【札幌】嵐ラストツアー 15万人公演で空港・ホテル・街に波及


札幌公演は、STARTO ENTERTAINMENT公式で「ARASHI LIVE TOUR 2026『We are ARASHI』」の北海道公演として案内され、会場の大和ハウス プレミストドーム公式も3月13日、14日、15日の開場予定時刻を告知しました。UHBは、この札幌3公演に3日間で15万人が集まる見込みだと報じており、ツアーの出発点として札幌が大きな注目を集めました。

元々、ツアーが発表されたタイミングで宿泊施設への影響のことを言われていました。しかし、ツアー当日にも影響が表れたのは交通です。ドーム公式は会場駐車場を営業しないと案内し、会場周辺では一部区間で駐停車禁止を実施。地下鉄東豊線の増便に加え、バス増便や終演後の臨時バス運行、JRの臨時特急運行など、広域での輸送対応が取られていました。さらにドーム公式では、場内コインロッカーが利用できず、大きな荷物は駅や宿泊先に預けるよう呼びかけています。

宿泊と空港への影響も大きく、UHBは札幌市内ホテルの高騰例として、通常1万5750円の部屋が7万9800円になったケースを紹介しました(参考:UHB 【来週から嵐ラストツアー】)。各航空会社の羽田発新千歳行きがほぼ満席となり、深夜の臨時便対応も実施。札幌市内のホテル満室を受け、洞爺湖方面への特別バスも運行されました。一方で、北海道大学の後期試験との日程重複は懸念されたものの、受験生宿泊への大きな影響は確認されていないようです。

街なかでは、ライブに合わせた動きが観光地や店舗にも広がりました。UHBによると、さっぽろ羊ヶ丘展望台では大野智さんゆかりのラベンダーソフトを期間限定で販売し、サンドリアでは櫻井翔さんが番組で食べたとされるエビマヨを特別価格で提供。
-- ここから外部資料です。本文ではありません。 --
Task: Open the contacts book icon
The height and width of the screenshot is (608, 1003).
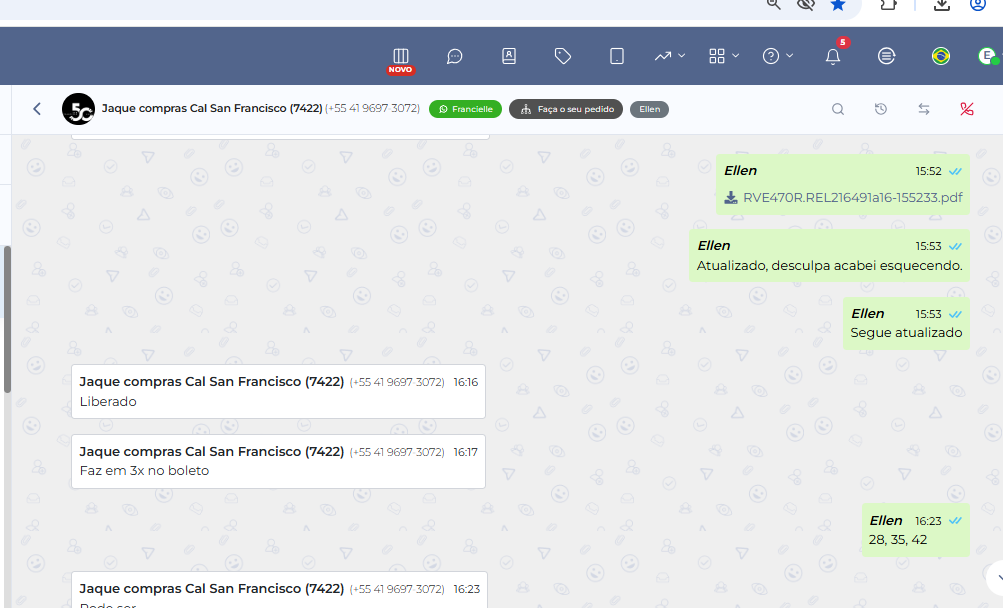Action: tap(509, 56)
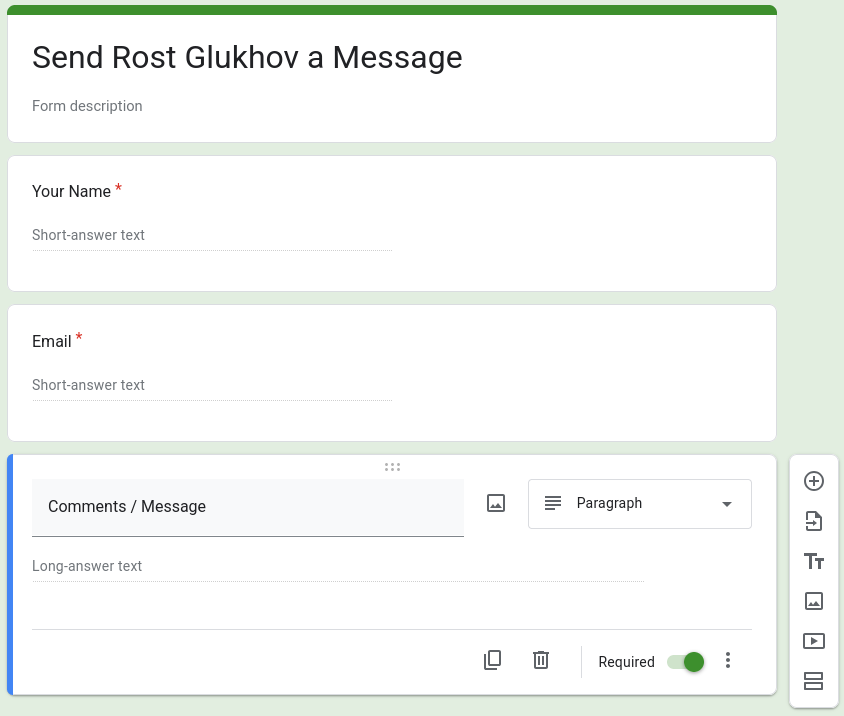Click the form title 'Send Rost Glukhov a Message'

tap(247, 58)
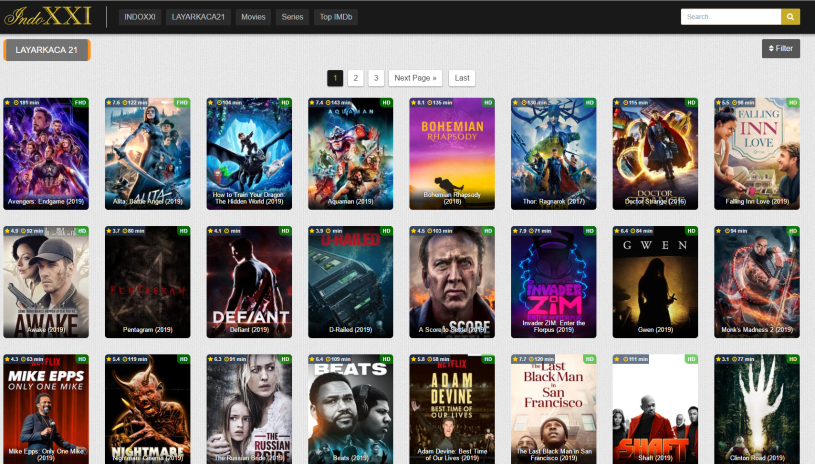The height and width of the screenshot is (464, 815).
Task: Go to the Movies section
Action: click(x=253, y=17)
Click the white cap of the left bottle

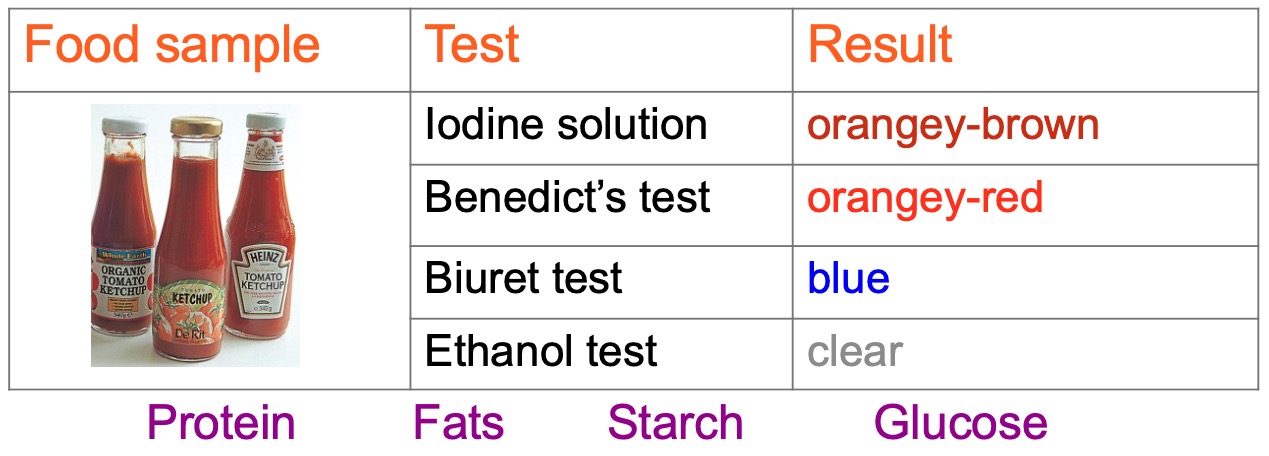[x=124, y=125]
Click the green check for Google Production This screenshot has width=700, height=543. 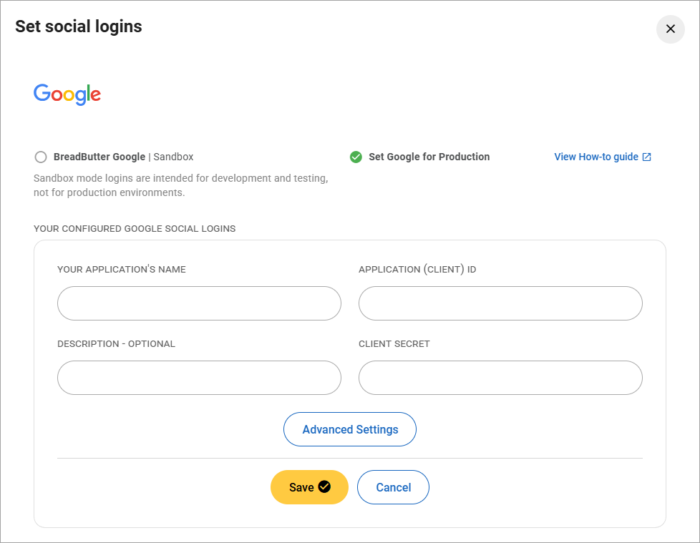tap(356, 157)
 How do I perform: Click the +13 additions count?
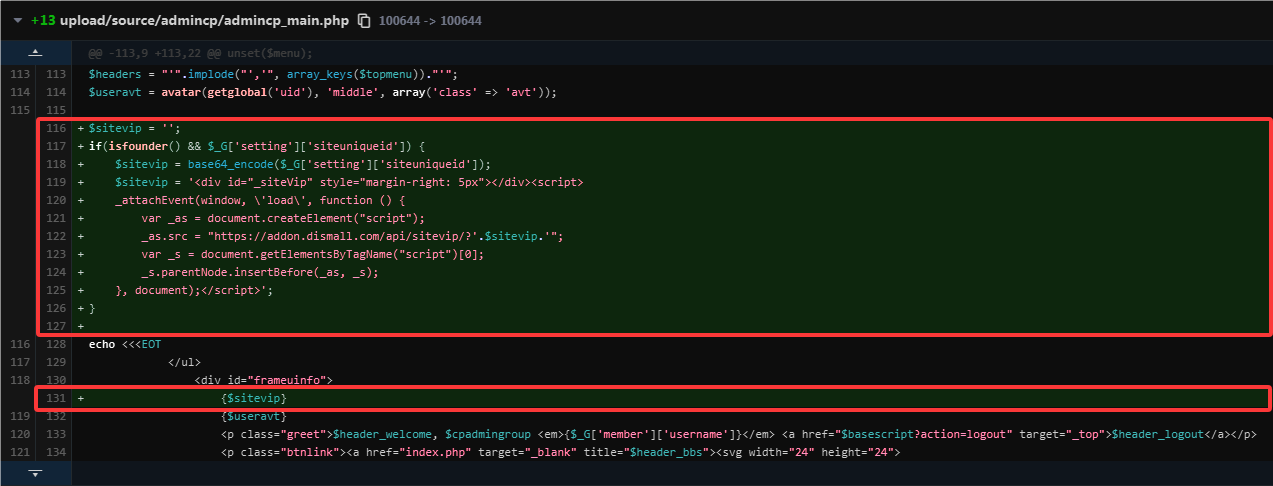42,20
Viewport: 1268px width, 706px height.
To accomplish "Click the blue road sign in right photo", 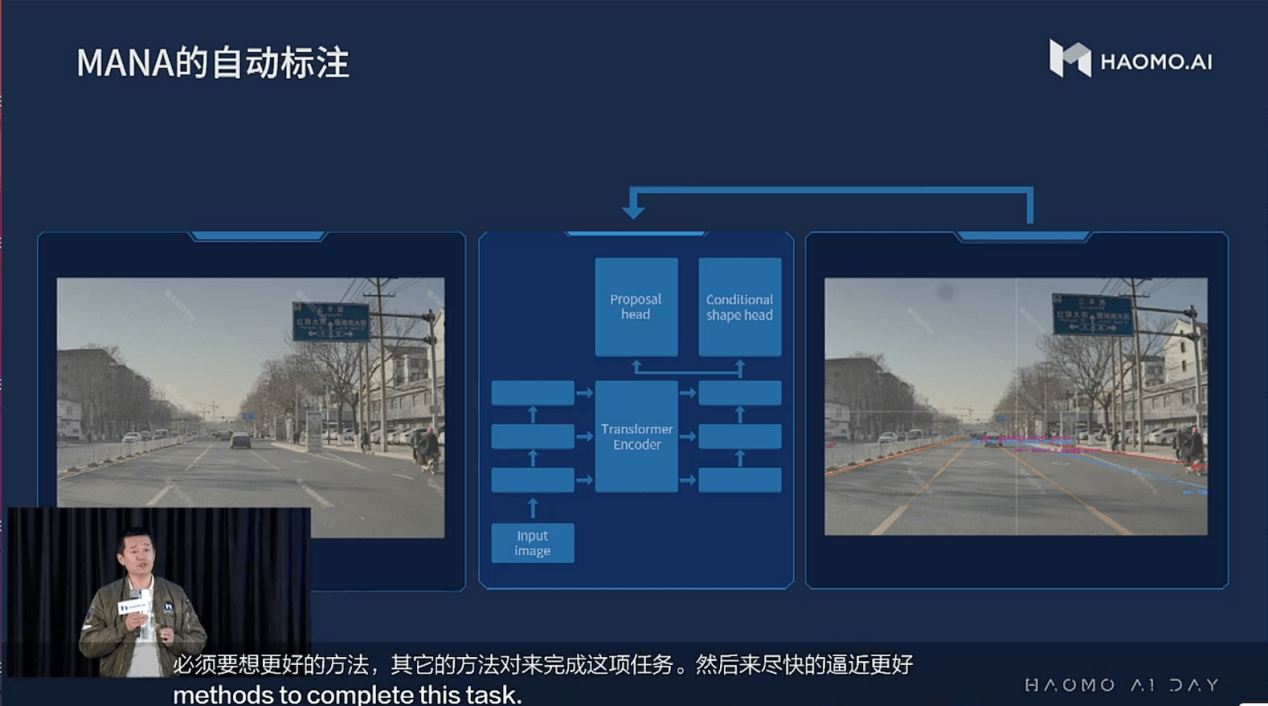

AOAO SAPPOROではメンバーカラーを意識したグッズも展開されました。さらに札幌市南区の洋菓子店には、嵐のメンバーが食べたとされる5種類のケーキセットを求めて開店前から約30人が並び、終演後の3月15日には羊ヶ丘展望台など“ゆかりの地”にファンが集結。FNNはラベンダーソフト完売やテレビ塔の嵐カラー点灯を伝えており、公演終了後も札幌の街に後日談が残った形です(参考:UHB 【嵐ラストライブ】)。
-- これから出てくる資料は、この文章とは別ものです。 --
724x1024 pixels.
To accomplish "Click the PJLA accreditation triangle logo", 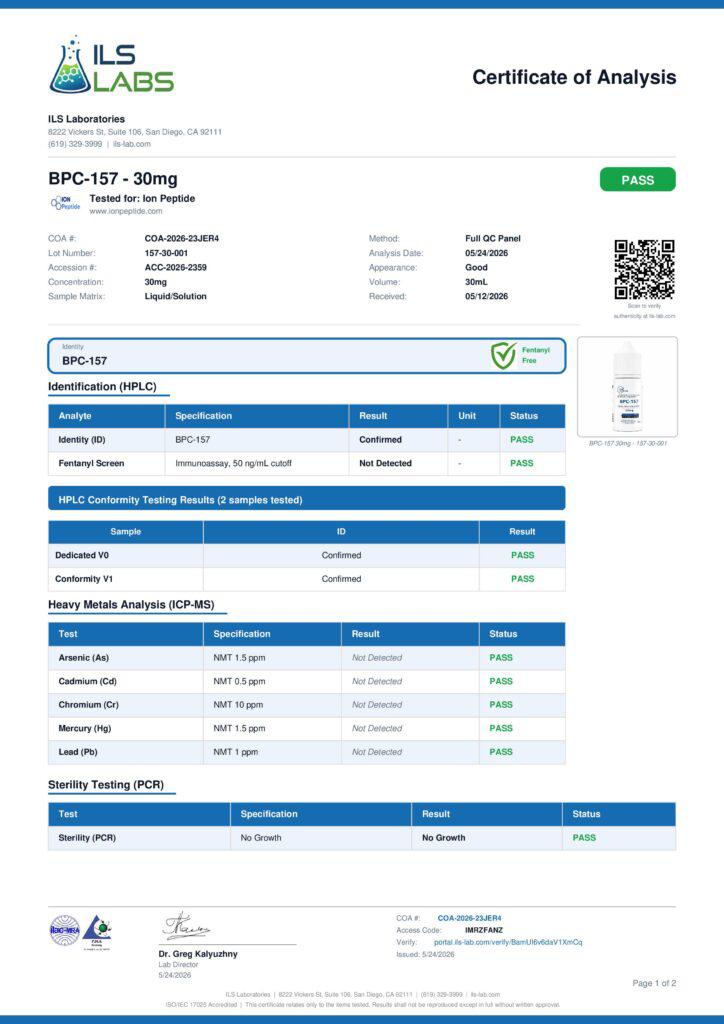I will click(x=97, y=931).
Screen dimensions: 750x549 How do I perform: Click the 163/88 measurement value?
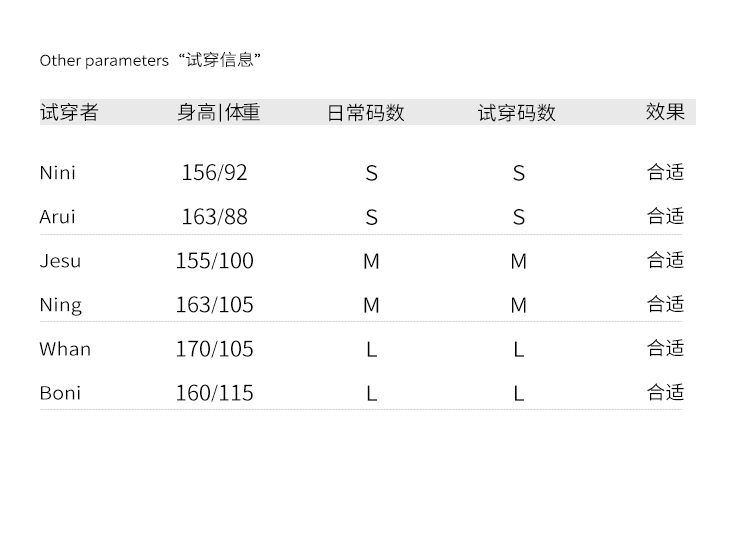pos(214,217)

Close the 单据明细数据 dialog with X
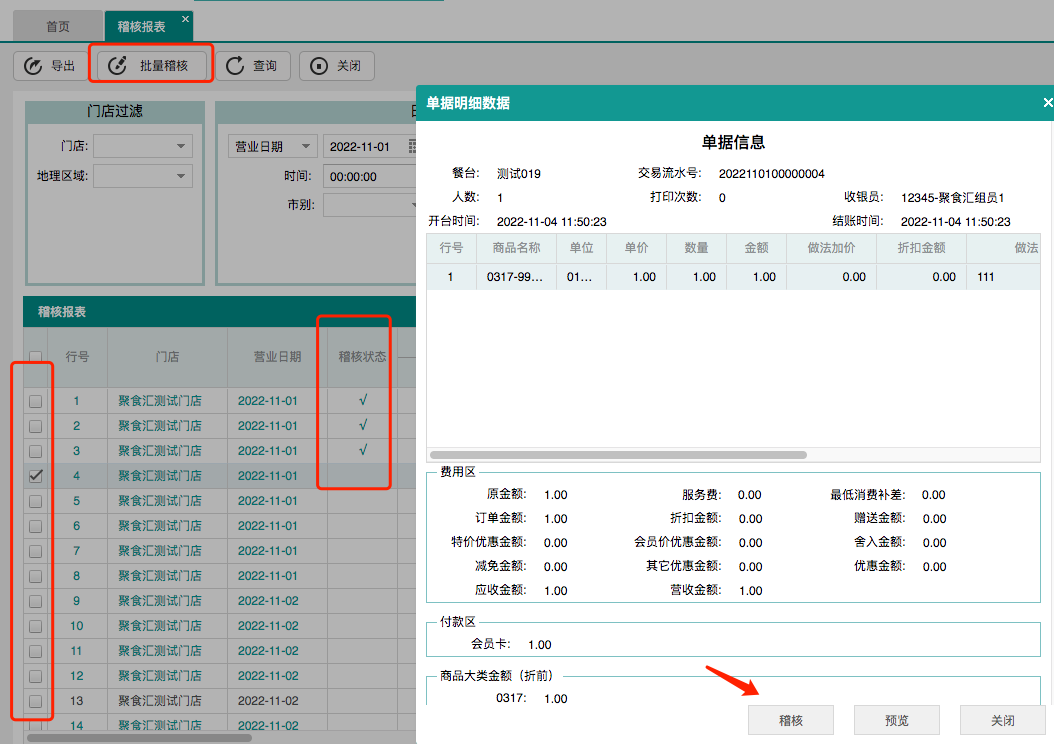(x=1047, y=103)
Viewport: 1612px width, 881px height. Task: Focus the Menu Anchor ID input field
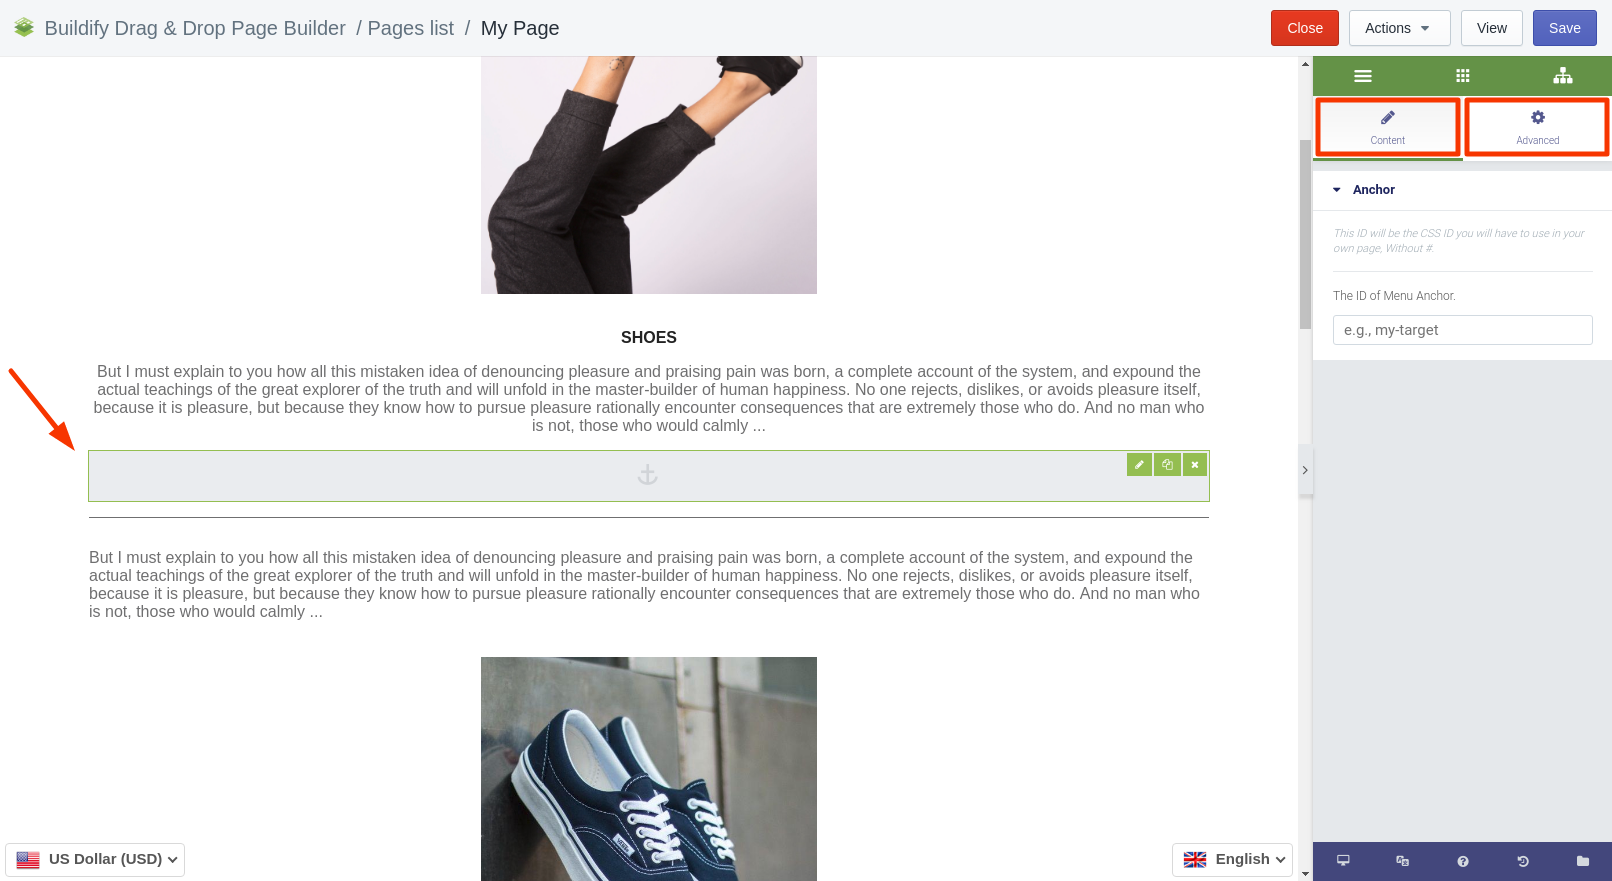tap(1462, 330)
今回の札幌公演で見えたのは、コンサートの影響が会場内にとどまらず、交通、宿泊、観光、飲食まで連動して広がる都市型イベントの大きさです。

一方で、経済効果の金額は、UHBがツアー全体で1000億円規模、HBCが2000億円規模の試算を紹介しており、数字には幅があります。札幌単体の効果額として確定した公的数字が出ているわけではない点は、切り分けて見ておきたいところです。